### Instruction A:
In the lookback options text, reproduce everything from "# Get up to" down to "(5-day bounded window)".
### Instruction B:
Condense the paragraph of the lookback options text that begins "You can combine multiple" into one shorter sentence that keeps its main facts.

### Provided text:

## Start

Combined Lookback Options

You can combine multiple time-based filtering options. When using multiple options, the more restrictive limit applies:

# Gets whichever is shorter: last 10 runs OR last 3 days
orion --lookback 3d --lookback-size 10 --hunter-analyze

# Get up to 20 runs from a 7-day window ending at a specific date
orion --lookback 7d --since 2024-08-25 --lookback-size 20 --hunter-analyze

Example Scenario: Consider runs on dates: 21 Aug, 22 Aug (3 runs), 23 Aug (2 runs), 24 Aug, 25 Aug, 26 Aug

Today is 27 Aug:

  • --lookback 5d: Gets runs from 22 Aug onwards (to now)
  • --lookback-size 6: Gets last 6 runs
  • --lookback 5d --lookback-size 6: Gets last 6 runs from 22 Aug onwards
  • --lookback 3d --lookback-size 6: Gets runs from 24 Aug onwards (3 days wins)
  • --lookback 5d --since 2024-08-25: Gets runs from 20 Aug to 25 Aug (5-day bounded window)

## End

### Record list:
## Start

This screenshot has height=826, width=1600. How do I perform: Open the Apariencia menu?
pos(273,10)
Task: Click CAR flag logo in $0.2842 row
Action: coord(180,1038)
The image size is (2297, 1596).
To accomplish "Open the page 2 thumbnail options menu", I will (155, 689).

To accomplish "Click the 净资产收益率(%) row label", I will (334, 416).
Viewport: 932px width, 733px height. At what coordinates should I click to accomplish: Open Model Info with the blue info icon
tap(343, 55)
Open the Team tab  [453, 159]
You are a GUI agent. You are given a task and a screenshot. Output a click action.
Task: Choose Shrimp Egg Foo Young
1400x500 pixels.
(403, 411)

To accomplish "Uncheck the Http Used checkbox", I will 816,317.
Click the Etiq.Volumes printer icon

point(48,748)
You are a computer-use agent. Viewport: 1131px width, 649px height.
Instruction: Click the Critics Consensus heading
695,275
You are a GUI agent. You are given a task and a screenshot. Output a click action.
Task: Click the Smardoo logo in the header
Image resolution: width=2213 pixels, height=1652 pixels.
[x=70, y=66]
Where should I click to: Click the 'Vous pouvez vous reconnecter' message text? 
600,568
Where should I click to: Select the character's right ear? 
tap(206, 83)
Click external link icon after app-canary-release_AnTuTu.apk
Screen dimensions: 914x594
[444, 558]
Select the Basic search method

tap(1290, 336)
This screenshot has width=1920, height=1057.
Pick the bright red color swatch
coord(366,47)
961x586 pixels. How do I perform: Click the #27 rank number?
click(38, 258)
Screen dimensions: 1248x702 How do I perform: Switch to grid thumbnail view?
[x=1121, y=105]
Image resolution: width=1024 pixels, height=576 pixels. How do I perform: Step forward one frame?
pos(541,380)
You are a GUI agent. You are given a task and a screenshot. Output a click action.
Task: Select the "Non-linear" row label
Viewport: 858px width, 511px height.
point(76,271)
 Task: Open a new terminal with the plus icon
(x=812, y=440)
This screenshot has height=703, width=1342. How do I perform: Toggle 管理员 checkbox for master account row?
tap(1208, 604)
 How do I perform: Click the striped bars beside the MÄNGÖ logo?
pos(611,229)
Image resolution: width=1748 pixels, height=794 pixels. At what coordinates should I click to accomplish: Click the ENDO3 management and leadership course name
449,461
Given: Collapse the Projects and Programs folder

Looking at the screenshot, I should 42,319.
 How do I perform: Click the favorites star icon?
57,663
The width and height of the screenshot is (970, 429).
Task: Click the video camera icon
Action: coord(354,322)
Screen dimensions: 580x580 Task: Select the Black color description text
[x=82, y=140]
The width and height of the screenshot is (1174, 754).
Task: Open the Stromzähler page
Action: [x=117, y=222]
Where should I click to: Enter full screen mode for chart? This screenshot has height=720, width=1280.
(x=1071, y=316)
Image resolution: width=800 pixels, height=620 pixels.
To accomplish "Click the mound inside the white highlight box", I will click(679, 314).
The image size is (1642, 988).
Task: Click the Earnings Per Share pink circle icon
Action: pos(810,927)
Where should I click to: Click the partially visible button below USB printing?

## End

### Correct result A:
# Get up to 20 runs from a 7-day window ending at a specific date
orion --lookback 7d --since 2024-08-25 --lookback-size 20 --hunter-analyze

Example Scenario: Consider runs on dates: 21 Aug, 22 Aug (3 runs), 23 Aug (2 runs), 24 Aug, 25 Aug, 26 Aug

Today is 27 Aug:

  • --lookback 5d: Gets runs from 22 Aug onwards (to now)
  • --lookback-size 6: Gets last 6 runs
  • --lookback 5d --lookback-size 6: Gets last 6 runs from 22 Aug onwards
  • --lookback 3d --lookback-size 6: Gets runs from 24 Aug onwards (3 days wins)
  • --lookback 5d --since 2024-08-25: Gets runs from 20 Aug to 25 Aug (5-day bounded window)

### Correct result B:
Multiple time-based filtering options can be combined, and the more restrictive limit then applies.